### Problem requirements:
After finding the line with "Given: Open the CuttingOptimization tool" in the entries below, retype exactly each line from there through the line with "Apply Paragraph Style 3", including that final line.

### Listed entries:

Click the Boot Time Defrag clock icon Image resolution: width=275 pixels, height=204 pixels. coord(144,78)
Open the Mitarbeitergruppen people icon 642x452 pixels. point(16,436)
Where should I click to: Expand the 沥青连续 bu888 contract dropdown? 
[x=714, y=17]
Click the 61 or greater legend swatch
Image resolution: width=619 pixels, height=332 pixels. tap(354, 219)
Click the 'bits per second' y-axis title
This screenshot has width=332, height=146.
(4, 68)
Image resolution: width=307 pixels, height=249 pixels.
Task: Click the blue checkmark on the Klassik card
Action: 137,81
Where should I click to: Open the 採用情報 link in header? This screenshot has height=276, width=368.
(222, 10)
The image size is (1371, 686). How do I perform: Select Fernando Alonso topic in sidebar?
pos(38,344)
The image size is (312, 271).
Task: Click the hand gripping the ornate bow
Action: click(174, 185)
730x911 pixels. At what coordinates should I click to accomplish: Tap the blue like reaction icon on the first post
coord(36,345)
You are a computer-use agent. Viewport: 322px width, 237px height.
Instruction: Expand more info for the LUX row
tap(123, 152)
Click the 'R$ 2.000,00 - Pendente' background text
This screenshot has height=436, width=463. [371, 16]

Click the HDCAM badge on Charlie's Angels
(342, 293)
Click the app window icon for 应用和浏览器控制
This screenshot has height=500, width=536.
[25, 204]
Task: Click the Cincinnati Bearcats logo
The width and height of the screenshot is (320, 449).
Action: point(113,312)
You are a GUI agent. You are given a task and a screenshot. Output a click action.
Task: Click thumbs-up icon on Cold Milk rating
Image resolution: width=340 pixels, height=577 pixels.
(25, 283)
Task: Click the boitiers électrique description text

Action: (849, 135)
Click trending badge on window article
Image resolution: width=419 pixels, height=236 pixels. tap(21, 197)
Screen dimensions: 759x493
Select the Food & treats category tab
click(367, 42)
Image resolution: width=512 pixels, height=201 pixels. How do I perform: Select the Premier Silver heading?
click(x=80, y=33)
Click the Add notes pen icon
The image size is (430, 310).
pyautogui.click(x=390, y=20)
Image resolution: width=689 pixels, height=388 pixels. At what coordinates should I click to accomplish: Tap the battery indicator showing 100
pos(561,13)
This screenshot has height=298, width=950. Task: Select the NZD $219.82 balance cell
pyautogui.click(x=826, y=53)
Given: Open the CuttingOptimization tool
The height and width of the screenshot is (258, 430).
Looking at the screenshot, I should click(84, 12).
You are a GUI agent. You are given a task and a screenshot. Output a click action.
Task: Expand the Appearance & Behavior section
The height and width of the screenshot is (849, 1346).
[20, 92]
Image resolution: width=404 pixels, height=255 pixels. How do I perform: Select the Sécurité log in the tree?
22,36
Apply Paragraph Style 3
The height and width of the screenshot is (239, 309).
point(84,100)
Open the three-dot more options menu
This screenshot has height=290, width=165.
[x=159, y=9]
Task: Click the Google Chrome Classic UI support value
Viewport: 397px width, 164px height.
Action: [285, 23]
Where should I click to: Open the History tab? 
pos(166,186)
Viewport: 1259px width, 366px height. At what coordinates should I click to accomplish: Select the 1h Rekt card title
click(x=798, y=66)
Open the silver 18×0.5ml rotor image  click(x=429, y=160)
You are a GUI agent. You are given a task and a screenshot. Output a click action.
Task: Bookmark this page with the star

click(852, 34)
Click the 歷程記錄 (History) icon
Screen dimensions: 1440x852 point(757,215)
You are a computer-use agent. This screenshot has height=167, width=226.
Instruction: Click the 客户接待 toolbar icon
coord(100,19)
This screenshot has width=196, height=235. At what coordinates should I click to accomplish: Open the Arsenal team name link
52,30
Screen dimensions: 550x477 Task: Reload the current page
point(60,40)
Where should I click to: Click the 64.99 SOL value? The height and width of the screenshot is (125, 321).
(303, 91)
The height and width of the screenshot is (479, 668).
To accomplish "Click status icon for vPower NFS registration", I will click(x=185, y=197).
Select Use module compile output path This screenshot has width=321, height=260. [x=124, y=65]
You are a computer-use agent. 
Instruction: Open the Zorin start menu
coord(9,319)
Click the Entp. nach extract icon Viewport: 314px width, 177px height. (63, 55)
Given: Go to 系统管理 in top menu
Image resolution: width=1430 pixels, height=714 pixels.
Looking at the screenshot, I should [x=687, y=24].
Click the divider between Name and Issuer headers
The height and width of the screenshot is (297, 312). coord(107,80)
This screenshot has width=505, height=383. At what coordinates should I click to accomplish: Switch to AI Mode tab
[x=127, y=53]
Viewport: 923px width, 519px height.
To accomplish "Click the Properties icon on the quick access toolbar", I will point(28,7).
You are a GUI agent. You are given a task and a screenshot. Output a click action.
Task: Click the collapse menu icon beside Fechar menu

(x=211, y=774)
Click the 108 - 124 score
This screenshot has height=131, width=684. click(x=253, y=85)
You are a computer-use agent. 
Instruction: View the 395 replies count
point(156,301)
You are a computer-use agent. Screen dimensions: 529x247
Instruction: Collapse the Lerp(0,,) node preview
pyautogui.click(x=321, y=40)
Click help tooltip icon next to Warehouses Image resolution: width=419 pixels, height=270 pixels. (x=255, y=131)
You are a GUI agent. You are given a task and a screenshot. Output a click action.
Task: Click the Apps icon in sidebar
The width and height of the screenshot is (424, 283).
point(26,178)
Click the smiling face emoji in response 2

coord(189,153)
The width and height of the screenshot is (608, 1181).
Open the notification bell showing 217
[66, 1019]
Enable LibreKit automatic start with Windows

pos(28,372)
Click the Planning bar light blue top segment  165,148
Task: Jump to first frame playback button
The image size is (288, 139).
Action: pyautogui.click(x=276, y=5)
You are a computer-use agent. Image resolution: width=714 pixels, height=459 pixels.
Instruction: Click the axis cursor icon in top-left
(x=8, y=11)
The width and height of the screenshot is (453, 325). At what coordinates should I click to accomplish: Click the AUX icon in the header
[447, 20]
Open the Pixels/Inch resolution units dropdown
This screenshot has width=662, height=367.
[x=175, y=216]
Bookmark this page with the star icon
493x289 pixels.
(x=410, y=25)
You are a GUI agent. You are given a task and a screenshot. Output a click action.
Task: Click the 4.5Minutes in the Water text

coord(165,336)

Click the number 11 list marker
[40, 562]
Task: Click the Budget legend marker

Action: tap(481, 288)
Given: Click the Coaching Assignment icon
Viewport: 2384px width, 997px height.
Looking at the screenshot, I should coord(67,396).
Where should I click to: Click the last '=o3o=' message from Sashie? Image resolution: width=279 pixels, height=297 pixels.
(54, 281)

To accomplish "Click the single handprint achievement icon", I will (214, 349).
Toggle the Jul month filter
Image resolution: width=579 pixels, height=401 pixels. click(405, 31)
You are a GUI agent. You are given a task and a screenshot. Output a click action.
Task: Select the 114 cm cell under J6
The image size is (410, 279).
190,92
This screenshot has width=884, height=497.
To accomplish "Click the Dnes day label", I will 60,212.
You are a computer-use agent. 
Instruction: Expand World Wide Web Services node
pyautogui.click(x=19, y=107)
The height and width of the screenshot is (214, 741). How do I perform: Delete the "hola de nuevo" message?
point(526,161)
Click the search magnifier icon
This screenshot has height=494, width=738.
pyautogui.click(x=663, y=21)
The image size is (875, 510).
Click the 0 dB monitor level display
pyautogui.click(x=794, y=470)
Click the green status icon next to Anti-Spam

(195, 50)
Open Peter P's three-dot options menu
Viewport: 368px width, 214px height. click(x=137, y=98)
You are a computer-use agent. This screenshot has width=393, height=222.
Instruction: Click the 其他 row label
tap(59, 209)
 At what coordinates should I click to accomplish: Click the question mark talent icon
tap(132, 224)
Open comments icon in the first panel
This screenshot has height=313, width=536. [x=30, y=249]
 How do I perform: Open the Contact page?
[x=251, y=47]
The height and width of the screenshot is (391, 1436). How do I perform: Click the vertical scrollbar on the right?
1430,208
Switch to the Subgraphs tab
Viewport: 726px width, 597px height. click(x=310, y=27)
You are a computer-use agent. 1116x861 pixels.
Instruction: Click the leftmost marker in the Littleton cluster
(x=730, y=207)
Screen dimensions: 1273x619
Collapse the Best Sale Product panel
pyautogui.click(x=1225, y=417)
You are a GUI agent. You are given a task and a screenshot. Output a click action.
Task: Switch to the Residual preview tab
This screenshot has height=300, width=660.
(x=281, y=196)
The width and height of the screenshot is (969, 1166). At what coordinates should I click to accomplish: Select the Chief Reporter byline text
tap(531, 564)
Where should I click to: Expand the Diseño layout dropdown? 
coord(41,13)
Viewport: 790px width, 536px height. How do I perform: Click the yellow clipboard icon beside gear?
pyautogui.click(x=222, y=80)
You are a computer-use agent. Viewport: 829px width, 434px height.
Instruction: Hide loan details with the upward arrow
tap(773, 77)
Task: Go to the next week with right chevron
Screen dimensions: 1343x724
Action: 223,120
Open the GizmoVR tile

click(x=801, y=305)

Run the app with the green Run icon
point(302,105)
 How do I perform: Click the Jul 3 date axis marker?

### Output of the task:
Given: Open the CuttingOptimization tool
The height and width of the screenshot is (258, 430).
Looking at the screenshot, I should click(84, 12).
You are a GUI agent. You are given a task and a screenshot. Output a click action.
Task: Expand the Appearance & Behavior section
The height and width of the screenshot is (849, 1346).
[20, 92]
Image resolution: width=404 pixels, height=255 pixels. How do I perform: Select the Sécurité log in the tree?
22,36
Apply Paragraph Style 3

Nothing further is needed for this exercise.